AkbaranbuAvatar border
TS
Akbaranbu
Di Balik Peristiwa 5 Desember Di Marabahan
Quote:


Tidak banyak yang mengetahui atau mengingat kembali peristiwa heroik terjadi di Marabahan 58 tahun lalu, tepatnya 5 Desember 1945. Peristiwa 5 Desember 1945 tidak hanya kebanggaan rakyat Marabahan, juga masyarakat Kalimantan Selatan pada umumnya karena sebagai bukti perjuangan rakyat untuk kemerdekaan RI. Meskipun ada tenggang waktu sekitar empat bulan setelah proklamasi kemerdekaan RI, baru proklamasi kemerdekaan rakyat Marabahan sebagai perwujudan konsekwensi logis dukungan kemerdekaan, untuk hidup merdeka, bebas dalam menentukan nasib sendiri untuk bergabung dalam Negara Kesatuan Republik Indonesia walaupun menempuh berbagai risiko berat.

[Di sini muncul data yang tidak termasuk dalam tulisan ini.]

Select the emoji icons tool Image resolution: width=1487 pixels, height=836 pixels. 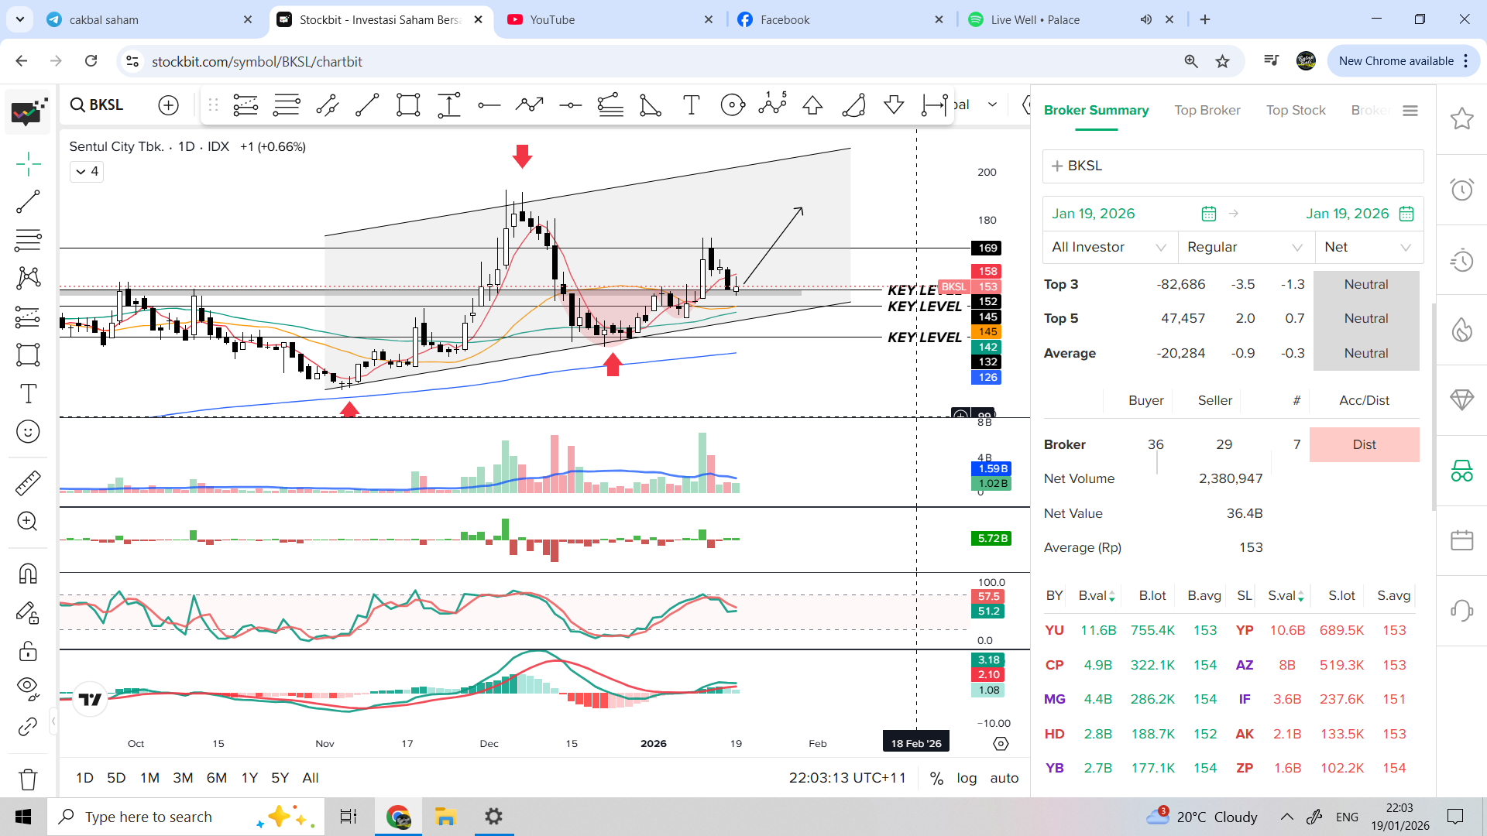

Beberapa catatan menarik sekitar peristiwa 5 Desember 1945, perlu diungkap kembali mengingat mulai lunturnya penghargaan terhadap pejuang kemerdekaan tempo dulu. Begitu juga sedikit sekali catatan-catatan sejarah pejuang lokal yang dipublikasikan ditambah banyak saksi dan pelaku sejarah yang telah meninggal dunia.

Mengapa di Marabahan

Sejak proklamasi kemerdekaan 17 Agustus 1945 dikumandangkan, banyak pejuang di luar P Jawa tidak mengetahuinya, disamping memang sengaja ditutup oleh pihak penjajah. Begitu pula dengan proklamasi kemerdekaan RI di Kalimantan Selatan tempo dulu yakni di Marabahan, selain alasan tersebut pendapat Maulani (1996) berita tentang proklamasi kemerdekaan memang agak terlambat datangnya ke Kalsel, karena pada masa itu hubungan antara Jawa dan “Borneo Selatan” boleh dikatakan terputus sama sekali.

Lebih jauh digambarkan, hubungan yang biasanya melalui laut dengan perahu rakyat, sejak April 1945 terputus sama sekali akibat interdiksi (larangan/embargo) udara oleh sekutu. Galangan kapal di Kuin dan Alalak pada Mei 1945 diratakan dengan tanah oleh sekutu yang muncul menyiram Banjarmasin setiap hari dengan gelombang demi gelombang aksi pemboman udara.

Akhirnya, informasi itu diketahui juga oleh rakyat Marabahan dan lebih meyakinkan lagi, mereka mengetahui lewat siaran radio. Pesawat radio saat itu sangat langka, dibeli dari tentara Australia yang menduduki Banjarmasin untuk melucuti tentara Jepang.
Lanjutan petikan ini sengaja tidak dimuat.